Özel yapım bir zebra balığı embriyo titreşim ürkütücü test kurulumu kullanarak kimyasal bileşik değerlendirmesi için iş akışını ve veri analizini sunuyoruz. İş akışı, kıyaslama konsantrasyonu/dozu (BMC/BMD) gibi bileşik toksisitesini belirten tipik parametrelerin hesaplanmasına olanak tanıyan sağlam veriler üretir. Kurulumun modülerliği, verim ve alan gereksinimleri için farklı ihtiyaçlara uyum sağlar. Sistem, nispeten basit bir kurulumun ardından düşük maliyetli bazal bileşenlerden yapıldığından, genellikle aynı anda birkaç tahlil türü için tasarlanan, tescilli yazılıma dayanan ve nispeten maliyetli olan mevcut ticari sistemlere ucuz bir alternatif sunar.

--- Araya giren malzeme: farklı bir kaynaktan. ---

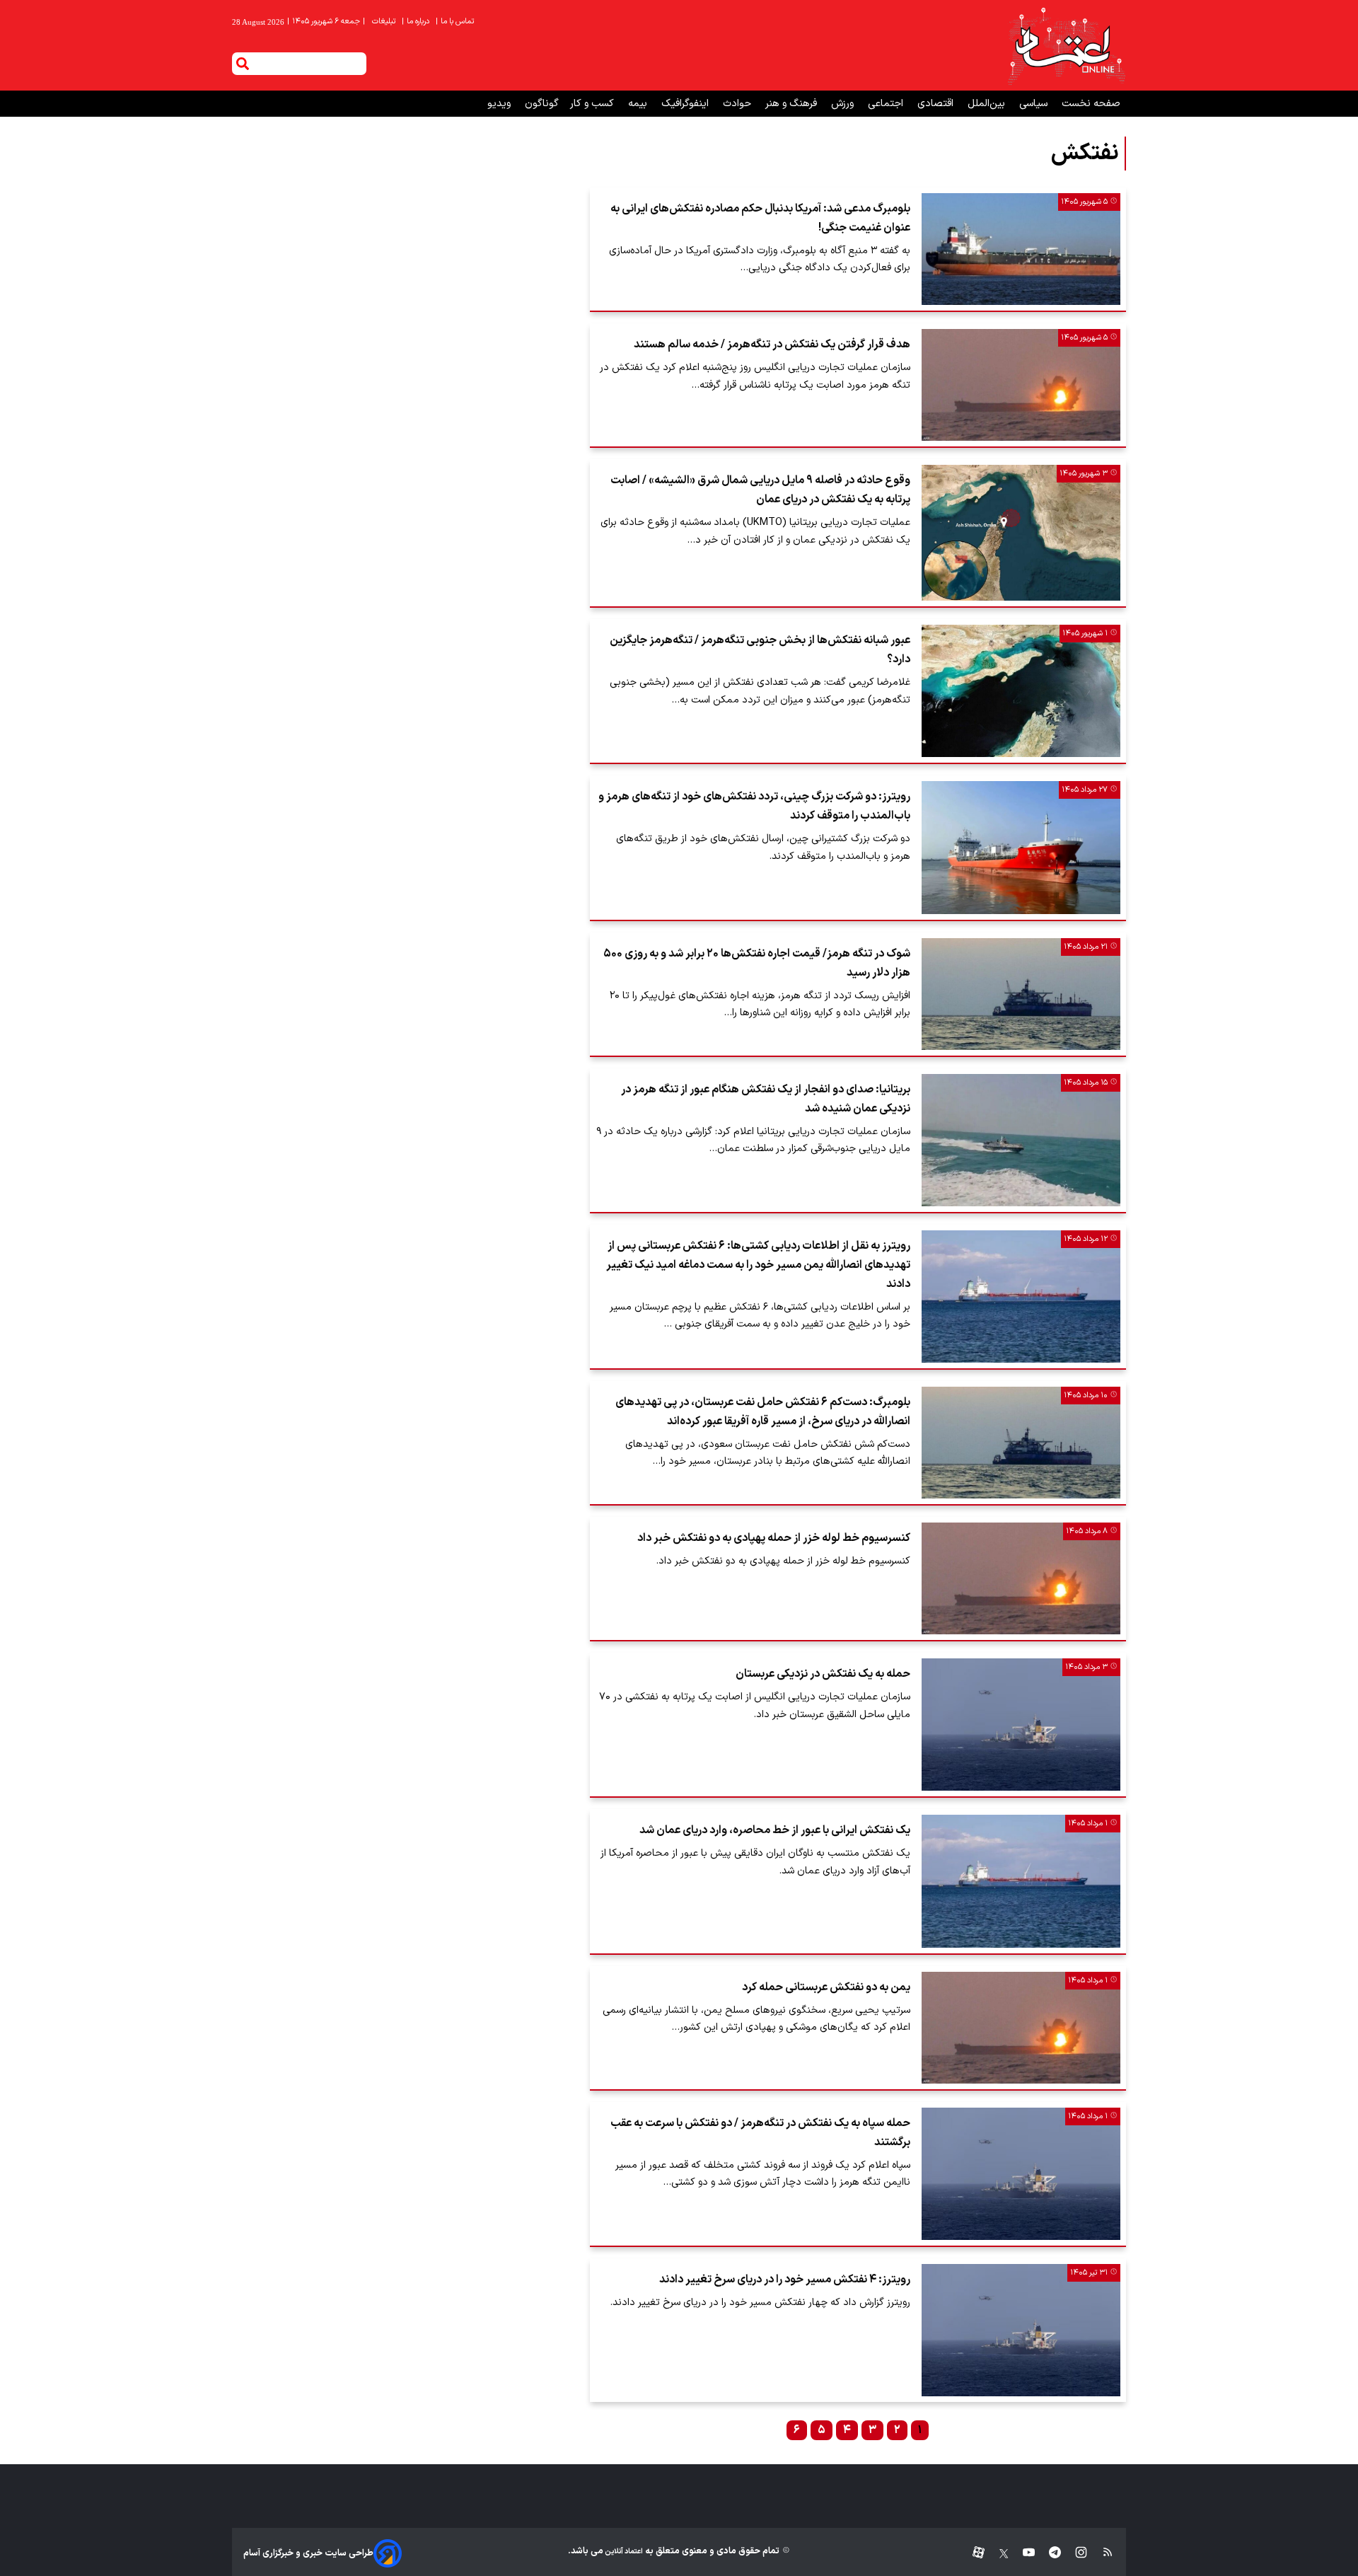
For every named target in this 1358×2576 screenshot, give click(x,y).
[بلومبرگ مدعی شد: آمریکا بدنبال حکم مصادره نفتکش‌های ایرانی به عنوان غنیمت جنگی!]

Hem bu ticari sistemler hem de diğer ısmarlama sistemler, çok kuyulu plakalarda tek embriyoların veya larvaların değerlendirilmesine izin verir (örneğin, 12 kuyulu34, 16 oyuklu32,35, 24-kuyulu 20,33,36, 48-kuyucuklu37, 96-kuyucuklu 38,39,40,41,42 ve hatta 384-kuyulu [4×96 kuyu olarak]43), ancak kuyulardaki uzamsal kısıtlama, kaçış tepkisinin bazı veri parametrelerinin (örneğin, kat edilen mesafe) analizini daha zor hale getirir. Ayrıca, bu kurulumların bazılarında görüntüleme, plakanın kuyularının bir alt kümesiyle sınırlıdır ve bu da verimi36,39 azaltır. Embriyoların bulaşıklarda görüntülenmesi, kaçış yanıtı parametrelerinin daha iyi değerlendirilmesine olanak tanır ve aynı anda birkaç embriyonun davranışının kaydedilmesini sağlar (örneğin 6 cm’lik bir tabakta 30’a kadar). Genellikle, çanak tabanlı görüntüleme, çalışma başına bir tabak ile sınırlıdır 44,45,46,47,48 (istisnalar, her biri bir larva içeren 6 tabakta49 veya 2 bölünmüş tabakta 4 larvaüzerinde paralel görüntüleme gerçekleştirir 50), bizim durumumuzda olduğu gibi paralel tasarımlarla çözülebilecek bir dezavantaj. Bu çalışmada kullanılan sistemin bazı özelliklerini ve diğer ticari ve ısmarlama çözümleri Tablo 2’de özetledik 20,32,33,34,35,36,37,38,39,40,41,42,43, 44,45,46,47,48,49,50,
51,52.

Yöntemin bir avantajı, toksisite değerlendirmelerinin performansını artırabilen hem ölümcüllüğü hem de davranış değişikliklerini yakalayan bir okumadır. Örneğin, zebra balığı embriyosu akut toksisite testinin (FET)5 yetişkin balık akut toksisite testinde53 toksisiteyi oldukça iyi tahmin ettiği gösterilmiş olsa da, davranışsal okumalar54 dahil edilerek tahmin doğruluğu iyileştirilmiştir. Bunun nedeni, muhtemelen yavru veya yetişkin balıklarda artan toksisiteye neden olan solunum yetmezliği sendromunun olmaması nedeniyle, balık embriyolarında görülen nöroaktif bileşiklerin neden olduğu zayıf ölüm oranıdır. Bununla birlikte, nöroaktivite, davranışın değerlendirilmesi ile tanımlanabilir. Ayrıca, davranışsal okumalar, miyotoksik ve ototoksik etkilerin yanı sıra, fizyoloji üzerinde, öldürücü olmayan ancak organizmanın davranışsal performansını etkileyen diğer, daha ince toksik etkileri de yakalayabilir.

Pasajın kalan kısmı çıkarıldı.